We all need benchmarks

The other day I was working with a client who told me she had trouble staying focused on eating healthy. It turned out that she actually has eaten fairly well for a long time and simply isn’t sure if she has reaped any rewards yet.I encouraged her to come up with some way of tracking her progress.

It doesn’t have to be numbers on a scale.

It doesn’t have to be your measurements.

It might be a pair of pants you haven’t fit into in years or a pair you’re in now that are your “fat pants.” (And as an aside, if you’ve been keeping those “fat pants” as a security blanket, I highly recomend you take them to the nearest Goodwill right now. You can DO this and make it stick. We’re all in this together, and I believe in you. Yes, even if I don’t know you, I know you can accomplish this if you want it.)

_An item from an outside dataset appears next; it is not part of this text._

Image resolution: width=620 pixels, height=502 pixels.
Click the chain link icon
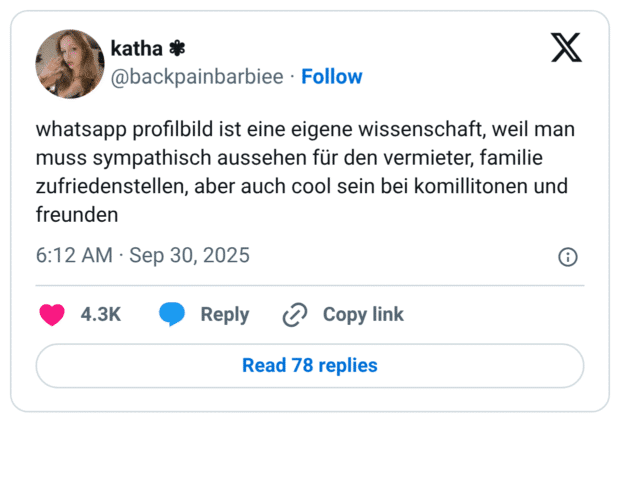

In my case, I sincerely wish I’d written down all my health problems in one place so that I had a handy reference to check off as each one disappeared (and they pretty much all melted way — even the big, chronic stuff like asthma), but I do know I topped the scales at 163 lbs., which is actually 54-55 lbs. over what I now weigh and dropped maybe 6 dress sizes along the way.

If you haven’t done so yet, I strongly urge you to create a benchmark somewhere RIGHT NOW to track how you’re doing. You don’t necessarily need to check in every day or week, but once a month is a good minimum amount to check in. This is a habit I am now in, and it always serves me well. (My own current goal is all about my fitness level and getting my legs in better shape. I lift a 24-lb. weight aka my son all the time :) so my upper body stays trim and toned, but I have to work to keep my lower body fit to match.)

Have I forgotten any good options here of how to track your progress? Let me know!